No sé que sentido puede
tener el hecho de que últimamente sueñe con mucha frecuencia que me encuentro
solo en medio del desierto. Y no se trata exclusivamente de un desierto en el
sentido más clásico, el de arena y grandes dunas, sino, además, de otros de
configuraciones variadas, desde amplias mesetas pedregosas hasta terrenos
áridos azotados por vientos violentos, y alterados aquí y allá por elevaciones
rocosas. Quizás la característica más común es la ausencia de vegetación, o
como mucho la proliferación de cactus y chumberas, y con frecuencia la de una
hierba rala y raquítica luchando con heroísmo para sobrevivir a la sequía, que
es la característica principal de todos ellos. Es posible que haciendo una
interpretación metafórica y un tanto freudiana, me estén hablando de un
empobrecimiento de mi psique, o de una soledad que debo tratar de contrarrestar
acercándome a los demás. No siento yo, a fuer de ser sincero, que el estado de
devastación de mi sistema límbico sea para tanto, y aunque es cierto que en
ocasiones permanezco varios días sin salir de casa ni decir esta boca es mía, mantengo
por otro lado el flujo suficiente de conexiones con el mundo exterior para
considerarme una persona medianamente equilibrada. No creo que permanecer cinco
horas diarias viendo la televisión, y otras tantas aplicándome con el ordenador
sean suficientes para que salten todas las alarmas. De hecho, mis sueños en los
últimos tiempos contienen algunos elementos vitalizadores e incluyen lo que, a
mi modesto entender, puede representar una aproximación a los demás. El otro
día, sin ir más lejos, soñé que estaba en un desierto, sorprendentemente
llamado Castilla la Vieja, en el que se encontraban diversas personas
conocidas, y especialmente dos, mi madre y mi hermana.
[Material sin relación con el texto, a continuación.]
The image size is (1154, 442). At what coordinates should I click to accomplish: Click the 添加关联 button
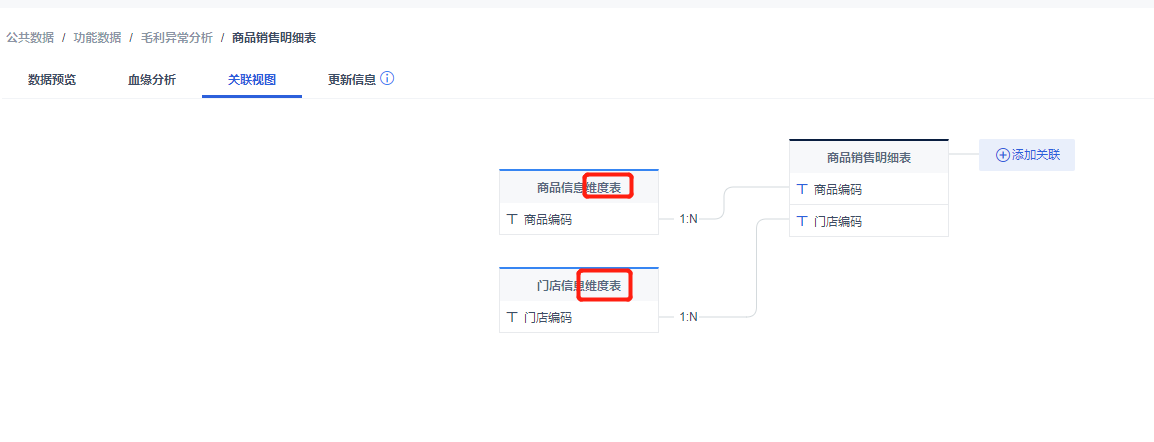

Lo de mi madre no es
sorprendente, lo de mi hermana sí, porque no tengo ninguna; claro que ya se
sabe que en los procesos oníricos se dan todo tipo de alteraciones de la vida
real. Desde luego era un desierto particular, que coincidía en su aspecto con
la de dicha región, denominada así en tiempos de la dictadura, por lo que tenía
bastante poco de desierto considerado este en el sentido más arriba mencionado,
pues no sólo podían vislumbrarse grandes cadenas montañosas cubiertas de
vegetación, sino que en las llanuras eran frecuentes los campos de trigo, maíz
y avena. También las poblaciones de tipo intermedio y una cabaña bovina y lanar
abundante diseminada por el terreno. Pero en el sueño se trataba sin duda de un
desierto. Mi madre se dedicaba a faenas que yo trataba de discernir a lo lejos,
aunque no me resultaba fácil. En todo caso se trataba de labores relacionadas
con los trabajos de la granja. Mi hermana, una chica talludita pero de buen ver,
se paseaba arriba y abajo con una especie de túnica tornasolada, abierta
lateralmente a lo largo de las piernas y subiendo por los costados hasta cerca
de las axilas, lo que ella misma seguramente consideraba impropio, pero que al
parecer no podía dejar de hacer. Parece ser, según el relato que el sueño
desarrolla, que ambas vivían en una especie de granja, propiedad de unos
cubanos venidos a la península ibérica como consecuencia de su guerra de
independencia, pues se consideraban más españoles que antillanos, y desde
luego, mucho más que americanos.
Son pues varios los
elementos que parecen animar mis sueños últimamente, con independencia de que
se trate de desiertos, ya sean el del Sahara, el de Atacama o el de Gobi. Las
interpretaciones son múltiples, y mi psicoanalista tiene suficiente material de
trabajo para varios meses, dada la ausencia también absoluta de fauna autóctona,
especialmente camellos. Quizás no deba complicarme la vida y suponer que se
trata de restos diurnos sin ningún significado, y que mis neuronas descargan el
tedio o la tensión que me producen los aparatos electrónicos. Voy a rebajar a
tres las horas de audiencia de televisión e internet. Quizás así consiga soñar
con jardines umbrosos y con vergeles en los que se cultiven frutos de temporada,
y siempre, siempre, la uva moscatel.